Przewiduję, że wśród czytelników tego serwisu znajdą się osoby lepiej obeznane, potrafiące uzupełnić zaprezentowane tu przeze mnie wydarzenia o nowe fakty. Za wielce prawdopodobną, a może i nawet pewną, uznaję obecność tutaj byłych bądź wciąż czynnych uczestników rzeczonego sprzysiężenia. Apeluję do nich: sami bądź za moim pośrednictwem ujawnijcie całą prawdę o tym, czego byliście uczestnikami lub świadkami. Być może to Wasza ostatnia szansa, by zadośćuczynić Bogu i ludziom. Gwarantuję Wam całkowitą anonimowość.

Credo in Deum Patrem omnipotentem, Creatorem caeli et terrae; et in Iesum Christum, Filium eius unicum, Dominum nostrum; qui conceptus est de Spiritu Sancto, natus ex Maria Virgine; passus sub Pontio Pilato, crucifixus, mortuus, et sepultus; descendit ad inferos; tertia die resurrexit a mortuis; ascendit ad caelos, sedet ad dexteram Dei Patris omnipotentis; inde venturus est iudicare vivos et mortuos. Credo in Spiritum Sanctum; sanctam Ecclesiam catholicam, sanctorum communionem; remissionem peccatorum; carnis resurrectionem; vitam aeternam.
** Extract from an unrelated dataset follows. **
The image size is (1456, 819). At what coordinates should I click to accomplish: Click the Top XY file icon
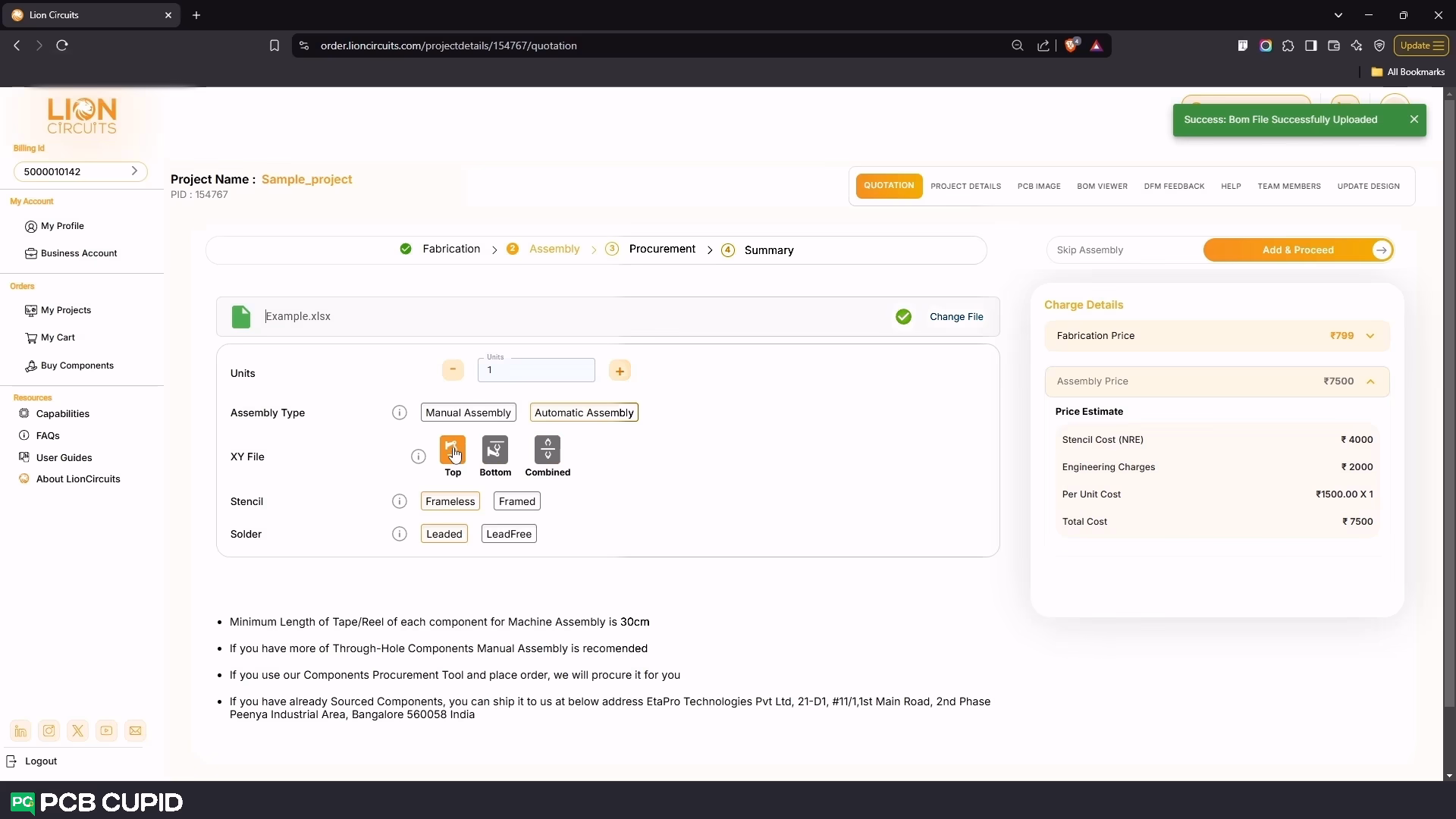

Amen.

Sub tuum praesidium confugimus, sancta Dei Genitrix, nostras deprecationes ne despicias in necessitatibus nostris, sed a periculis cunctis libera nos semper, Virgo gloriosa et benedicta, Domina nostra, Mediatrix nostra, Advocata nostra, Consolatrix nostra. Tuo Filio nos reconcilia, tuo Filio nos commenda, tuo Filio nos repraesenta.

Każdego, kto odwiedza to miejsce, proszę o choćby krótką modlitwę w mojej intencji.